Certainly we should look into it - carefully - however we should go into it with open eyes, understanding that it's bottom-line financial impact on average Americans will be minimal.



Fri Sep 19 14:13:10 2008: 4578   JogartheBarbarian


Predatory profits? I was skeptical about just such a charge a few months ago so I looked it up. In 2007, Exxon made around 10% profit. Coca-Cola made 20%. Let me repeat that: Coke made DOUBLE the profit-rate of Exxon, yet no one is demanding a windfall profits tax against Coke. (I guess all this alleged global warming is making everyone thirsty?) To be completely frank, lawmakers and media pundits which attack large, industrial companies for political gain are attacking the country's infrastructure, and ultimately our standard of living. But as far as offshore drilling goes... every barrel of domestic oil we use (which displaces imports) is one less barrel bought from terrorist-harboring and funding nations, and that's a 100% good idea.



Fri Sep 19 15:03:59 2008: 4580   jtimberman


The beverage Coca-Cola itself is carbonated water and corn syrup, basically. As are most other beverages that Coke produces. They also produce bottled water. These are all *very* inexpensive to produce, so their profit margins are huge. Oil and gas do have lower margins, but the fact that the oil companies are making so much is an indication that something is wrong, don't you think?

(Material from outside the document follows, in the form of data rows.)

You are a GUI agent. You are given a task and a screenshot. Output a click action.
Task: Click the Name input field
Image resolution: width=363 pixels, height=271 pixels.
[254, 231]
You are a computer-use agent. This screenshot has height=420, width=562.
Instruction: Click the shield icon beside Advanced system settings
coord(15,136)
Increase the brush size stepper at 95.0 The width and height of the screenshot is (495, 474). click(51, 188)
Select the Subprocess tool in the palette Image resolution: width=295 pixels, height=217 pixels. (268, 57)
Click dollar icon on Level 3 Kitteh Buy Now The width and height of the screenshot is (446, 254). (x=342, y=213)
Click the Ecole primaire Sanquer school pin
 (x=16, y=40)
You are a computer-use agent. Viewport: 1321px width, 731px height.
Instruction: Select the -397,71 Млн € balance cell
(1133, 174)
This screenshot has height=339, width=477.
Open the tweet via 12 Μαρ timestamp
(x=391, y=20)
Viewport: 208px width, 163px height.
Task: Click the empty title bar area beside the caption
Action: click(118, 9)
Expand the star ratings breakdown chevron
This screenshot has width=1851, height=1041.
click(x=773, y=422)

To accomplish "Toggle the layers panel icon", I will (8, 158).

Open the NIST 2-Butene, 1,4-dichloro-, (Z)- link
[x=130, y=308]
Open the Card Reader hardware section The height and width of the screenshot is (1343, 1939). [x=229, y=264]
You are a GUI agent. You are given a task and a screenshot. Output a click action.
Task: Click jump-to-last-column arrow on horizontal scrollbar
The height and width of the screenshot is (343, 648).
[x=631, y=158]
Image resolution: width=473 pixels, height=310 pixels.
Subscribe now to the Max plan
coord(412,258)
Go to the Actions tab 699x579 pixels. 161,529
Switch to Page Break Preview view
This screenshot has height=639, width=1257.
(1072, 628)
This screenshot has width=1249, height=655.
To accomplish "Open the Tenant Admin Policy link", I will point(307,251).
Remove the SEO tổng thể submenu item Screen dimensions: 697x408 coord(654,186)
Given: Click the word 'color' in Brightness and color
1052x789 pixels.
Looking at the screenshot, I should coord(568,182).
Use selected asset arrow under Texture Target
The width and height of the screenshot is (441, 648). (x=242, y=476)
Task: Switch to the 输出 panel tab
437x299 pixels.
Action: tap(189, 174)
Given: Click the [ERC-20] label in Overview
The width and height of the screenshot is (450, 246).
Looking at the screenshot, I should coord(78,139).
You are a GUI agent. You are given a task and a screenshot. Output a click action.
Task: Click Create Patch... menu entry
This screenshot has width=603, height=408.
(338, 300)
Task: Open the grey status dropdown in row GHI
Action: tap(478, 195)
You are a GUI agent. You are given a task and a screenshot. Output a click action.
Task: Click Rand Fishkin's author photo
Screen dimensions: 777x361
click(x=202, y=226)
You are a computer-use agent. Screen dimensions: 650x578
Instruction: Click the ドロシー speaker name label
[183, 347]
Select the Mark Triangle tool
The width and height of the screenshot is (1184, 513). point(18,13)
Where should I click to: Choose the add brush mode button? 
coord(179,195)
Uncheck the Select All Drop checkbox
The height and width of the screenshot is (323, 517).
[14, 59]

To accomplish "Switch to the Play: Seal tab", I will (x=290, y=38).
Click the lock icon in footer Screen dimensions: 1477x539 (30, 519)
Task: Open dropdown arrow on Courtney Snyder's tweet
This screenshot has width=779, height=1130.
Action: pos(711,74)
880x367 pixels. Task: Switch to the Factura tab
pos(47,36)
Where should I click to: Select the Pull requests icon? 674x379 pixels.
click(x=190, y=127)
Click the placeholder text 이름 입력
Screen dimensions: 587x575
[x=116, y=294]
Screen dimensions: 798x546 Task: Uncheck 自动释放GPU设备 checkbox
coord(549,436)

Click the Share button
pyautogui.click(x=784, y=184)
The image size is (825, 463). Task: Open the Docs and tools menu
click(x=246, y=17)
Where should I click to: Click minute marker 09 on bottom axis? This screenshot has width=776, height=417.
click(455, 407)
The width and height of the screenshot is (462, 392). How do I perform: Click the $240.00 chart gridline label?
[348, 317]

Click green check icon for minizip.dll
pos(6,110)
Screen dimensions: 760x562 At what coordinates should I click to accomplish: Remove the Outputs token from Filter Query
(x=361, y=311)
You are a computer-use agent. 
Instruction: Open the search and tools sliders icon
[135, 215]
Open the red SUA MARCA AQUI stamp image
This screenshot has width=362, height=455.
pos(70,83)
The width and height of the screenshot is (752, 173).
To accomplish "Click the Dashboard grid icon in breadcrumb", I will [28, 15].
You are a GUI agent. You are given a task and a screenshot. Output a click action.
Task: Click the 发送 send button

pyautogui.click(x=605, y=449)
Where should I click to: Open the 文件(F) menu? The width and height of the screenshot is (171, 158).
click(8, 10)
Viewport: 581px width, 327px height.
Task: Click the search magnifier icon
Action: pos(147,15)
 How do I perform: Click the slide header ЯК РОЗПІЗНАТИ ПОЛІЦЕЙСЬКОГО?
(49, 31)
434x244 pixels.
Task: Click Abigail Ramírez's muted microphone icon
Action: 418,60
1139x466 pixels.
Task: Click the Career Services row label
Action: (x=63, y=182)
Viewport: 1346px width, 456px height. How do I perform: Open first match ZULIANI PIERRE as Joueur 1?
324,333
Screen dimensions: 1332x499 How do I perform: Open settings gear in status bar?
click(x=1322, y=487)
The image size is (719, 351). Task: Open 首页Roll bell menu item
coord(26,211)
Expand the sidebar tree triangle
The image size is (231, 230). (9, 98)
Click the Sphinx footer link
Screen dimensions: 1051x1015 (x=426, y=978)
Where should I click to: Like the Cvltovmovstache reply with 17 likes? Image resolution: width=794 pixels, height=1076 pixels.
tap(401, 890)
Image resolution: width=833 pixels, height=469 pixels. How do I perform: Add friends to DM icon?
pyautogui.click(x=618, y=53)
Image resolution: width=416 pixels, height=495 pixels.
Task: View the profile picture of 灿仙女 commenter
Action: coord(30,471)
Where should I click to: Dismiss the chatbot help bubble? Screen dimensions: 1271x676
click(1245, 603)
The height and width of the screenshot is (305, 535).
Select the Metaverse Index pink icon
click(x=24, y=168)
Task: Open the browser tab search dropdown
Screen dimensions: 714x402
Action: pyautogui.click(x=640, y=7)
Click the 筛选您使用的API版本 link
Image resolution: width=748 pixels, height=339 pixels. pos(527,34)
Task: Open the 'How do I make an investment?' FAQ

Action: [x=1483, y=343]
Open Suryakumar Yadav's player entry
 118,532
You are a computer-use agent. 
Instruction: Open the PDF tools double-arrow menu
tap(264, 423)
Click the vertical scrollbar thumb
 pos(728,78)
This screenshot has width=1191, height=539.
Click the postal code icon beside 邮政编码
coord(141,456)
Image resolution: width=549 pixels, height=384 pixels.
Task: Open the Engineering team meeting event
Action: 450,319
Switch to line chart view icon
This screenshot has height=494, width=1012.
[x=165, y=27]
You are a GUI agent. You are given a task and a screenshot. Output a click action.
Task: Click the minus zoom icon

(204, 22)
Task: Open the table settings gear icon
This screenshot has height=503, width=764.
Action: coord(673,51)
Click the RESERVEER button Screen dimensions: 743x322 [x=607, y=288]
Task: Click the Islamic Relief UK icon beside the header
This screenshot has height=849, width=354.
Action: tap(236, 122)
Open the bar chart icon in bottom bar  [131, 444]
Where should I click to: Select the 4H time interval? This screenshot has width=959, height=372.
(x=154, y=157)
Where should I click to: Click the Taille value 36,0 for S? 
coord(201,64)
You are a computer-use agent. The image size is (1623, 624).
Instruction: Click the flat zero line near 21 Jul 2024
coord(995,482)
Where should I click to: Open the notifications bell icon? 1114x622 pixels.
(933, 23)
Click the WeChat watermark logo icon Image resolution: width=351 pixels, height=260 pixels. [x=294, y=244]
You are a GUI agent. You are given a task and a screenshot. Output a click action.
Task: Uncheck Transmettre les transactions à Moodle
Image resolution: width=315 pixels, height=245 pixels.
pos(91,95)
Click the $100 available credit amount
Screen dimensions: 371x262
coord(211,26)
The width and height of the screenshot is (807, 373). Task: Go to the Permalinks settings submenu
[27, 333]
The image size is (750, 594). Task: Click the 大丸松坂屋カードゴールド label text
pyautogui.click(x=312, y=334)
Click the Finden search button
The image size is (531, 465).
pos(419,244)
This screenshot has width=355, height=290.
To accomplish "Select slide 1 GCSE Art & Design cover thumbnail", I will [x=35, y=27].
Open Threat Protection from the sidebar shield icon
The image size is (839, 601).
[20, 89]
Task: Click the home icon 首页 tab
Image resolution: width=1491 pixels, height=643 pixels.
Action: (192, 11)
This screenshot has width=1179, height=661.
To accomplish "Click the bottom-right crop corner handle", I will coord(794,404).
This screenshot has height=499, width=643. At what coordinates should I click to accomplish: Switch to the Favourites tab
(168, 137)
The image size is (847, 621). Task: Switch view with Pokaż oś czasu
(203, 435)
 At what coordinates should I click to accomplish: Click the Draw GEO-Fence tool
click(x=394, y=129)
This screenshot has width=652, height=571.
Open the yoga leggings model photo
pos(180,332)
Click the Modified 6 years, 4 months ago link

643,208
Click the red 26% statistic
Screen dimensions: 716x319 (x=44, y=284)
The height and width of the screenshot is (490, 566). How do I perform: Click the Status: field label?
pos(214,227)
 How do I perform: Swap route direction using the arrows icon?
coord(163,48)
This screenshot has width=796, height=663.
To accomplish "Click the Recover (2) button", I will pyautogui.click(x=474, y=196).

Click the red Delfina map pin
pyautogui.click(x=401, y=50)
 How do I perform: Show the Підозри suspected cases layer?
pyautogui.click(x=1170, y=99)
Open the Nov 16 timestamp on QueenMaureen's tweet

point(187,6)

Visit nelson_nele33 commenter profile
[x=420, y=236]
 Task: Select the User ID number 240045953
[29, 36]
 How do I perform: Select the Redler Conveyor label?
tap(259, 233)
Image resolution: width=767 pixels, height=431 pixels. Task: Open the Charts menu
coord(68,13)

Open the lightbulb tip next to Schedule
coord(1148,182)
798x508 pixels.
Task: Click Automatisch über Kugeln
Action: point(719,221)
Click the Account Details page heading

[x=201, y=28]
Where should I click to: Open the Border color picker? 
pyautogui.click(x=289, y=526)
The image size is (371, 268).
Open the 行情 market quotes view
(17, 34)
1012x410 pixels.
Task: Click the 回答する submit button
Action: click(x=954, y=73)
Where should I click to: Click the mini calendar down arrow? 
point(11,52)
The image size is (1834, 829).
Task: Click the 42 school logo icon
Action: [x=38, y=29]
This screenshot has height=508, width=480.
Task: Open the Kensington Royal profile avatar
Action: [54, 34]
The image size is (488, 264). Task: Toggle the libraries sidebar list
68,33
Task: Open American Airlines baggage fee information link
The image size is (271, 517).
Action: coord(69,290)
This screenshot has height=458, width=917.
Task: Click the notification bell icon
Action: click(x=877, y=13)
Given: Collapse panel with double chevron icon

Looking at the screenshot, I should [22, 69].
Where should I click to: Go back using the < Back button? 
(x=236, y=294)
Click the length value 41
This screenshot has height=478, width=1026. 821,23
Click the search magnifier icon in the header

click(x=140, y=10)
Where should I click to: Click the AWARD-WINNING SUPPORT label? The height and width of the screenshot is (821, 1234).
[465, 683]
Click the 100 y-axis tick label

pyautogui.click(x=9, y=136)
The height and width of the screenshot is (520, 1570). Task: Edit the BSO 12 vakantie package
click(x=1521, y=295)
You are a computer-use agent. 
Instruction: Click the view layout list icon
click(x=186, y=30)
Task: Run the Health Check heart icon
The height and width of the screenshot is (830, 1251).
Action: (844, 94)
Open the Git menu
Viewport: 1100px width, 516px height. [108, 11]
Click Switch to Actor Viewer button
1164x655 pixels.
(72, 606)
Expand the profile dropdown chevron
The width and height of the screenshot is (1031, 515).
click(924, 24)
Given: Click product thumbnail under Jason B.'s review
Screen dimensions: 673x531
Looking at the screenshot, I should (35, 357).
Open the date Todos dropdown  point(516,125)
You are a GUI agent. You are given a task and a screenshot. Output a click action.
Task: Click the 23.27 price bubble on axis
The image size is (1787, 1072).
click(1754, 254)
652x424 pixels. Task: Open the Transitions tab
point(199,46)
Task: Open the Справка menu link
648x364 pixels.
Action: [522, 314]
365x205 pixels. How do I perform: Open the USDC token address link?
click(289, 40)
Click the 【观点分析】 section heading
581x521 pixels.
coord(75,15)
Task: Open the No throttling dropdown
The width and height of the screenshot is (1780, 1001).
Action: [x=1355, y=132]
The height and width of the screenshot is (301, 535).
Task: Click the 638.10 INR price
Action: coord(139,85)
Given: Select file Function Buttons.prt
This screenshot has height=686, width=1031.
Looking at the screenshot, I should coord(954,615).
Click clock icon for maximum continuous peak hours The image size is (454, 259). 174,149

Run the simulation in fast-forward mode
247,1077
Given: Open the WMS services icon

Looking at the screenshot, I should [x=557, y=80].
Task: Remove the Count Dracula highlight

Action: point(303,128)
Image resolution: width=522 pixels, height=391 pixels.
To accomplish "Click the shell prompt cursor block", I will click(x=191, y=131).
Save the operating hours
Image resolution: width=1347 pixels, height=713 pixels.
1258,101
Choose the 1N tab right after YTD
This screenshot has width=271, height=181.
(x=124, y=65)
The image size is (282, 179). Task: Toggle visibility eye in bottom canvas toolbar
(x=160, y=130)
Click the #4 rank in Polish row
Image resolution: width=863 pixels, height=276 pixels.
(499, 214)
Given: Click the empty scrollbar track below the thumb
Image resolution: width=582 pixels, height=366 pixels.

Fri Sep 19 15:22:09 2008: 4581   JogartheBarbarian


I'd say no, simply for the reason "big oil" is as big as it is is because there is a *HUGE* market for oil and the infrastructure required to find it, extract it, process it, store it, and deliver it *cheaply* is also huge. We are a fossil-fuel based civilization, and will be until the gradually increasing price of fuels versus the gradually declining price of renewables (or some heretofore unknown power source?) makes the renewables a superior solution (e.g. plug-in hybrids being *electric-only* for the first 40-50 miles of a trip shifts fuel demands from fossils to electricity). At that point we will wean ourselves off of fossil fuels but until that point, I am a realist; if the market wants oil then by golly they're going to get oil, and I don't begrudge the reasonable profits the oil companies make for delivering a vital and desirable product, *especially* if they're using domestic oil. On a side note, I'm very excited about the development of the Chevy Volt and I hope it's a runaway success!